Das neue Album wird auf jeden Fall musikalischer werden. Ich habe keine Samples mehr benutzt und habe versucht die Dinge, die ich musikwissenschaftlich gelernt habe, einzubauen.
Gibt es da musikalische Referenzen?
Ein Punkt ist sicher, dass ich die Drums nicht mehr so HipHop-technisch gesetzt habe und dadurch wird es meiner Meinung nach etwas elektronischer. Man könnte Radiohead als Einfluss anführen.
Das heißt, es bleibt alles beim Alten, du produziert dein Album selbst?
Es gibt natürlich verschiedene Leute, mit denen ich zusammenarbeite, aber ich gebe den Leitfaden an. Ich denke, das ist auch gut so. So treffe ich am ehesten den Kern, den ich treffen möchte.
Gibt es dein Label Weisse Scheisse noch und wirst du in Zukunft wieder darüber deine Alben veröffentlichen?

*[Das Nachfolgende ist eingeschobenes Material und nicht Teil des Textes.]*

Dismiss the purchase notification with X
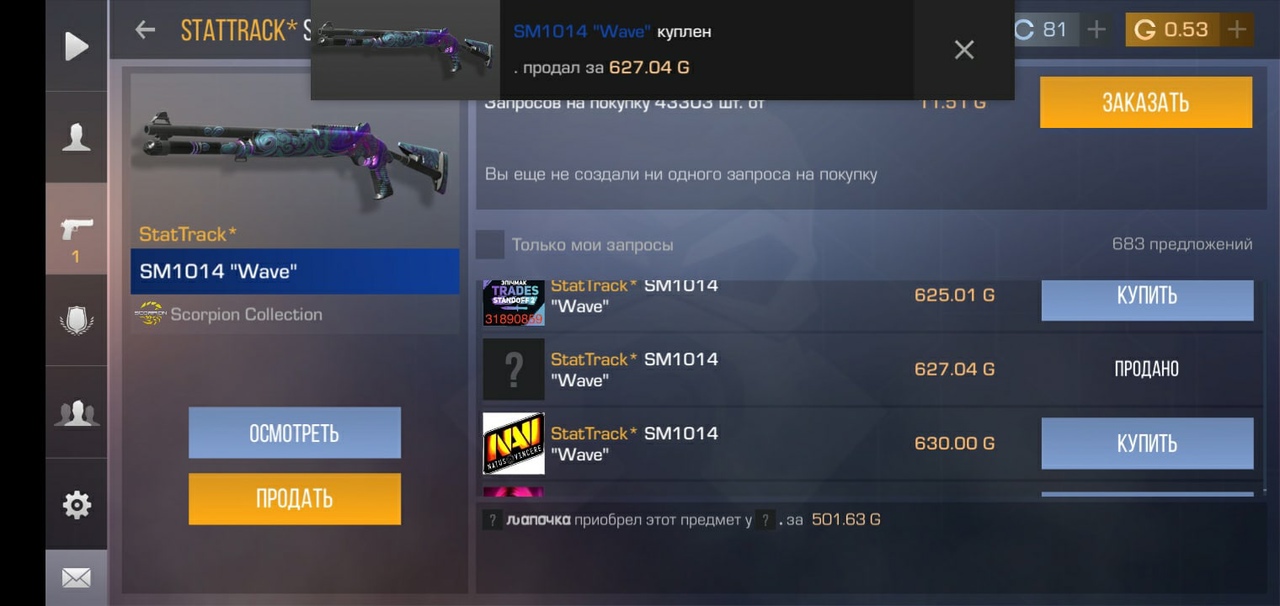The width and height of the screenshot is (1280, 606). 964,50
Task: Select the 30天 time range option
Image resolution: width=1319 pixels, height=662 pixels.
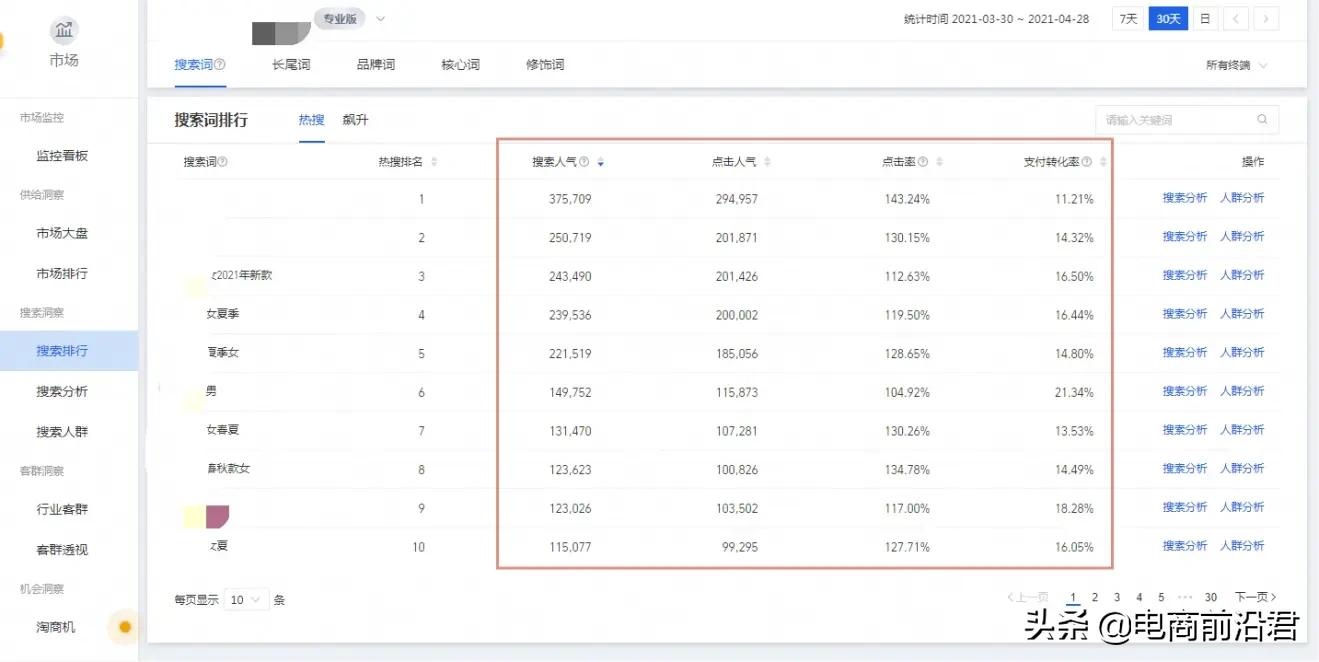Action: click(x=1166, y=18)
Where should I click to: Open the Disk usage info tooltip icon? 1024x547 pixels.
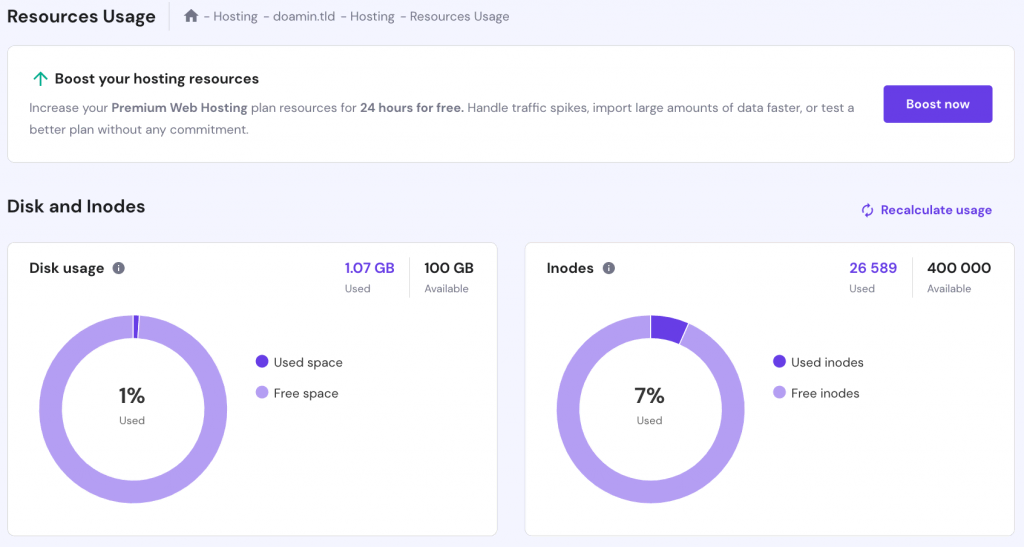[119, 268]
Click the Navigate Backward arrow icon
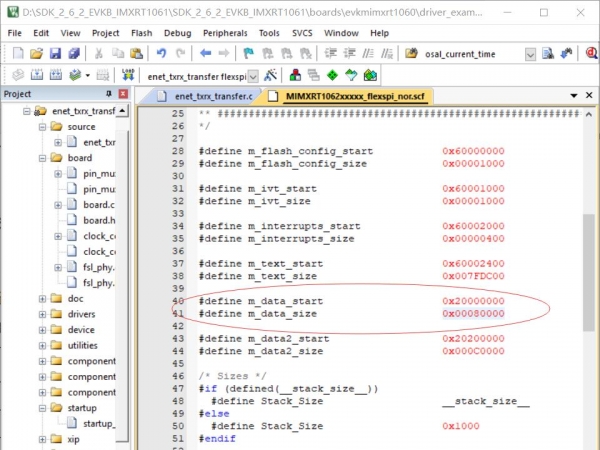 [x=207, y=53]
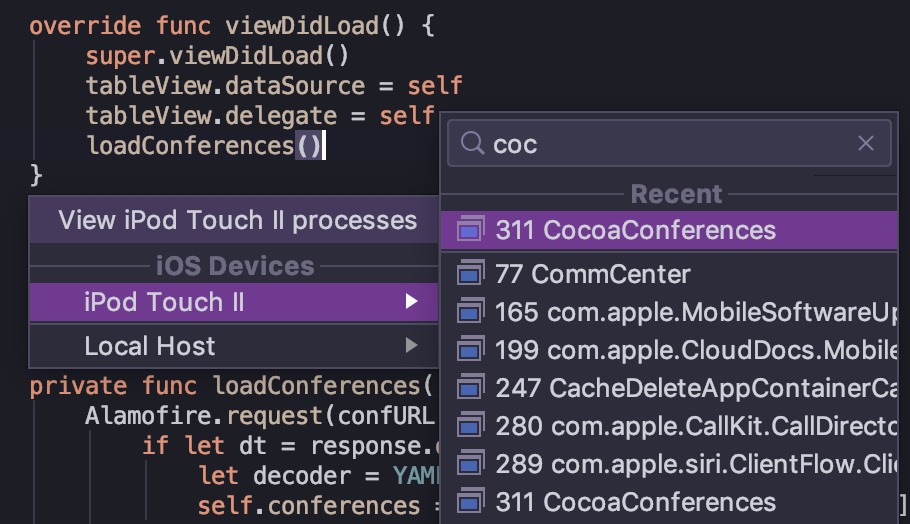This screenshot has width=910, height=524.
Task: Select the iPod Touch II device entry
Action: point(165,302)
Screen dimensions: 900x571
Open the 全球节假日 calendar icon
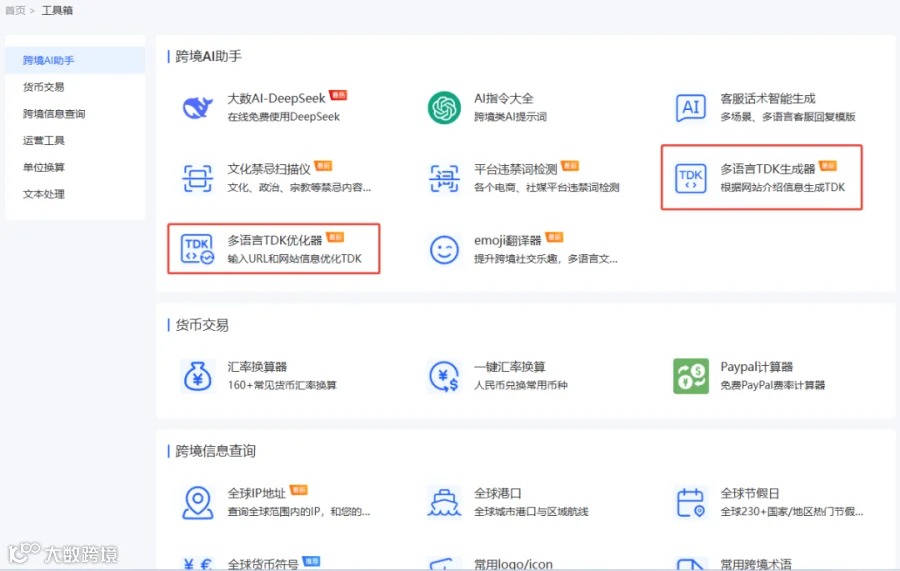coord(690,502)
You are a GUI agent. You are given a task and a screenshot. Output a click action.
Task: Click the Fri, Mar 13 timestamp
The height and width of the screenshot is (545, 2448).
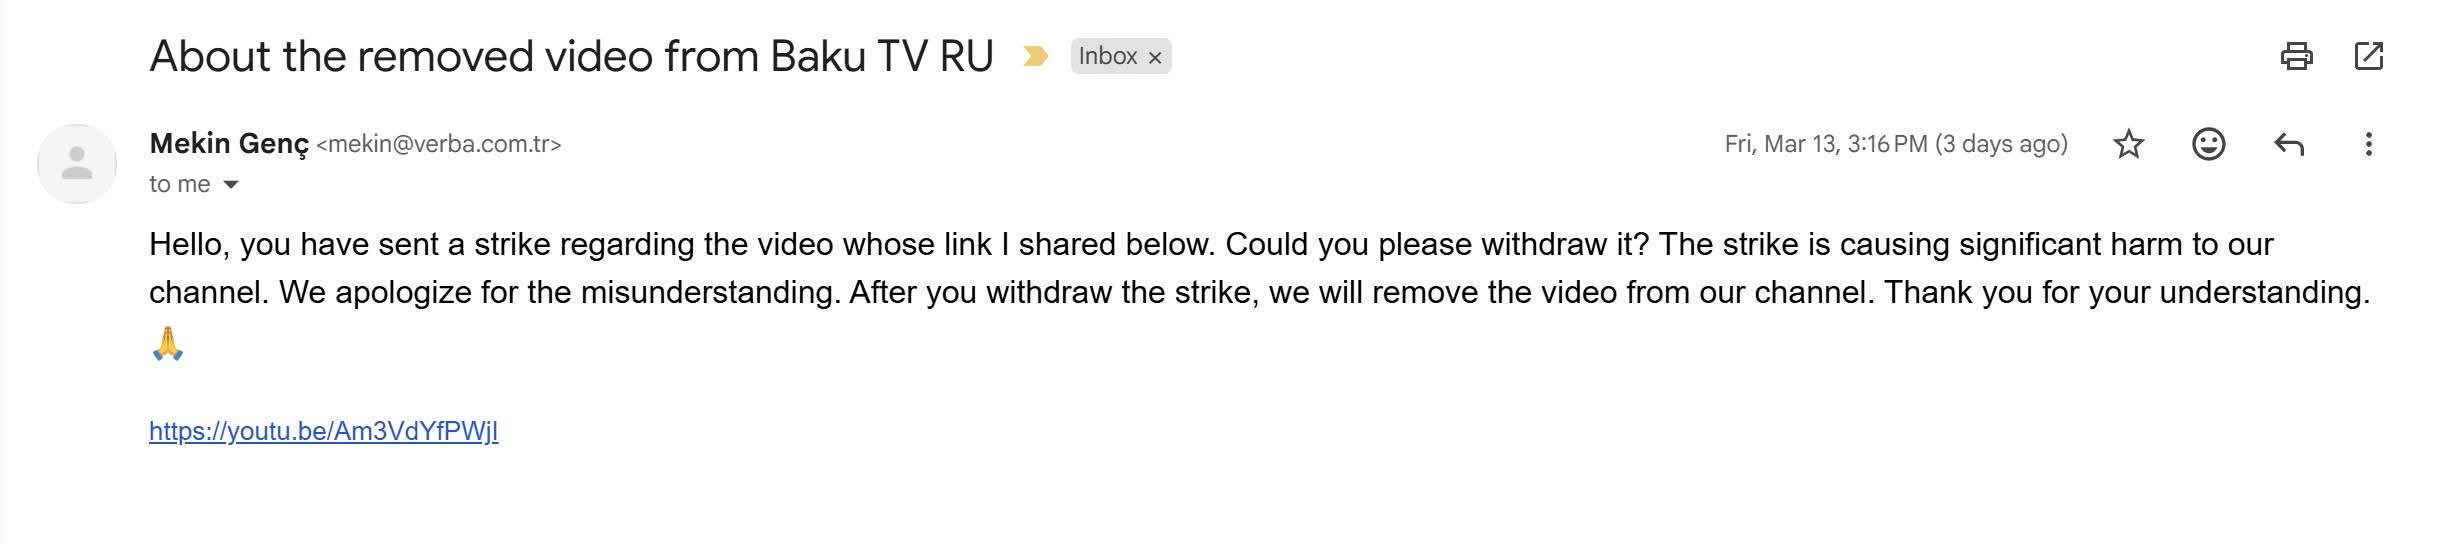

Weisse Scheisse gibt es noch, aber da wird es noch strukturelle Veränderungen geben und es wird vermutlich auch eine Veränderung in Bezug auf den Namen geben. Aber da kann ich noch nichts Genaueres zu sagen.
Kann man dich denn in nächster Zeit auch mal wieder auf Alben von anderen Leuten erwarten?
Es wird einen neuen Track von mir geben, mit dem Titel „Rap hat dich kaputt gemacht”. Ich habe mit einem meiner großen Jugendidole eine Song gemacht, aber ich will noch nicht verraten, mit wem.
Du bittest am Samstag in Berlin zum Vorgespräch, wird es dort schon neue Sachen von dir zu hören geben?
Es wird auf jeden Fall zwei, drei neue Songs geben. Ich habe das Konzept zum letzten Auftritt vor einem Jahr auch etwas umgeworfen. Es wird ein paar ältere Songs geben, die ich sonst nicht so spiele.